#### Paginatekst:
· · ·

Dag 16: van Nelson naar Greymouth
We zijn net op tijd voor het ontbijt vanochtend. Zonder wristband kan dat hier eigenlijk niet, maar het is toch snel akkoord. We beginnen én eindigen deze dag met (toast en) pancakes!
Onze Lannoo’s Reisgids beschrijft allerlei routes en toevallig houdt het boekje dezelfde volgorde aan als wij. Zo rijden we vandaag route 15 over Highway 6 naar het zuiden. Een contrast met de Abel Tasman Track gisteren: baaien en lichtblauw water en vandaag een geologisch jong gebergte met naaldbomen. In Animal Park, een soort kinderboerderij langs de route, drinken we koffie. Langs Buller River vervolgen we onze route. De weg ligt tegen de hoge rotswanden aangeplakt en is er niet veel plaats voor tegenliggers, vooral niet in de scherpe bochten. Avontuurlijke brugconstructies helpen bij het oversteken van de talrijke zijriviertjes.
Buller Gorge Swingbridge is de langste personenhangbrug van NZ. Om de brug is een Adventure & Heritage Park gebouwd: je kunt de beweeglijke brug oversteken of er hangend aan een draad langsrazen. We betalen 5 dollar en daarvoor gaat JW all the way, al heeft hij wel een licht onzekere tred. Fen doet, met slippers, camera én hoogtevrees, alleen een sneak preview van 10 meter. Aan de overkant maakt JW nog een wandeling door de bush. Als hij na 20 minuten nog niet terug is, informeert Fen bij de kaartjesverkoper wat er aan de overkant allemaal te doen is en of wij wel een retourticket hebben. I mean, is he gonna come back…. Waarop de kaartjesverkoper zeer gevat antwoordt dat zij dat niet aan hem moet vragen.

· · ·

#### Opdrachten:
**a)** Welke brug is volgens het reisverslag de langste personenhangbrug van NZ?
**b)** Haal een stuk letterlijk uit het reisverslag: begin bij de woorden "Dag 16: van" en stop na "de talrijke zijriviertjes.".
**c)** Zet het reisverslag over de rit naar Greymouth voort, te beginnen na de laatste zin.

#### Brongegevens:
· · ·

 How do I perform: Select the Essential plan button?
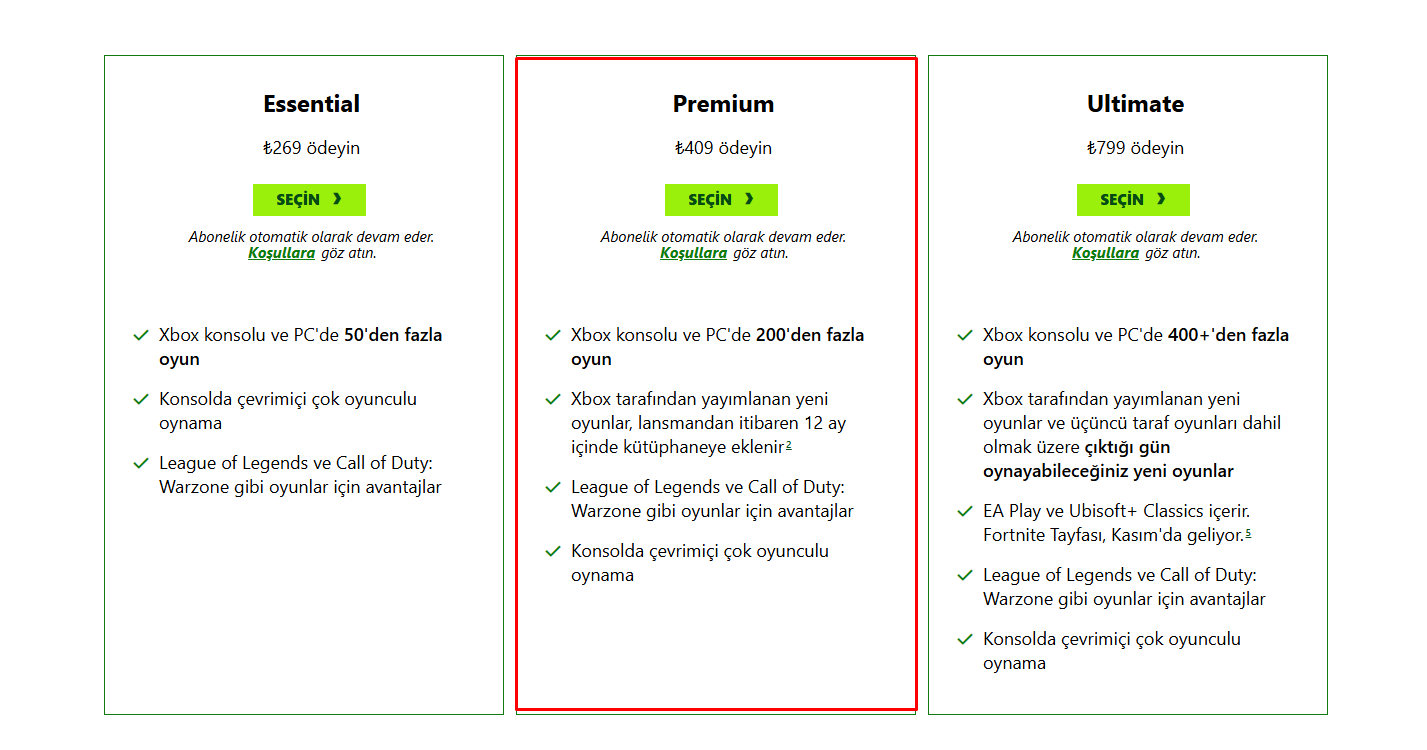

· · ·

#### Resultaten per opdracht:
**a)** De Buller Gorge Swingbridge.

**b)**
Dag 16: van Nelson naar Greymouth
We zijn net op tijd voor het ontbijt vanochtend. Zonder wristband kan dat hier eigenlijk niet, maar het is toch snel akkoord. We beginnen én eindigen deze dag met (toast en) pancakes!
Onze Lannoo’s Reisgids beschrijft allerlei routes en toevallig houdt het boekje dezelfde volgorde aan als wij. Zo rijden we vandaag route 15 over Highway 6 naar het zuiden. Een contrast met de Abel Tasman Track gisteren: baaien en lichtblauw water en vandaag een geologisch jong gebergte met naaldbomen. In Animal Park, een soort kinderboerderij langs de route, drinken we koffie. Langs Buller River vervolgen we onze route. De weg ligt tegen de hoge rotswanden aangeplakt en is er niet veel plaats voor tegenliggers, vooral niet in de scherpe bochten. Avontuurlijke brugconstructies helpen bij het oversteken van de talrijke zijriviertjes.

**c)**
Via Westport naderen we Cape Foulwind voor de meest noordelijke robbenkolonie van NZ. Speciale paden, bordjes en kijkplekken leiden precies naar de robbenrots. Als de dieren naar een naastgelegen rots zouden verkassen, hebben ze hier een logistiek probleem. Lekker lui ligt de kolonie in de zon. De jonkies zijn wel actief en nieuwsgierig. JW begint enthousiast zelf foto’s te maken. Knap hoe het de robben lukt om eten te vinden: de zee is zo wild dat een normaal mens hier voor geen goud van de rotsen zou afspringen. JW wil doorlopen, naar de vuurtoren zo’n 4 kilometer verderop. Hij start dus alvast met de wandeling door de duinen. Ik vraag alleen wat je ervan vindt als ik redelijkerwijze verwacht dat je het ook een goed idee vindt, bekent hij. Bijna alleen op de wereld lopen we een rondje over heide, duinen en rotsen langs de Tasmanzee. Is this a kiwi? vragen we een NZ’ er op de parkeerplaats. Het blijkt een weka te zijn, ook een leuke naam. Bij Bay House Café drinken we een drankje aan zee, wat een toplocatie.
Aan de West Coast is de zee onstuimig en de stranden zijn bezaaid met rotsblokken en drijfhout. Door de vele neerslag zijn de steile rotsen begroeid, als een zee van groen. De Pancake Rocks rijzen hoog op uit zee en lijken echt op pannenkoeken. De golven schieten met een donderend kabaal omhoog uit de holtes tussen de rotsen (de blowholes) en dus houden we het niet droog. Het geweld van de zee en de invloed op de vorming van de rotsen is imponerend.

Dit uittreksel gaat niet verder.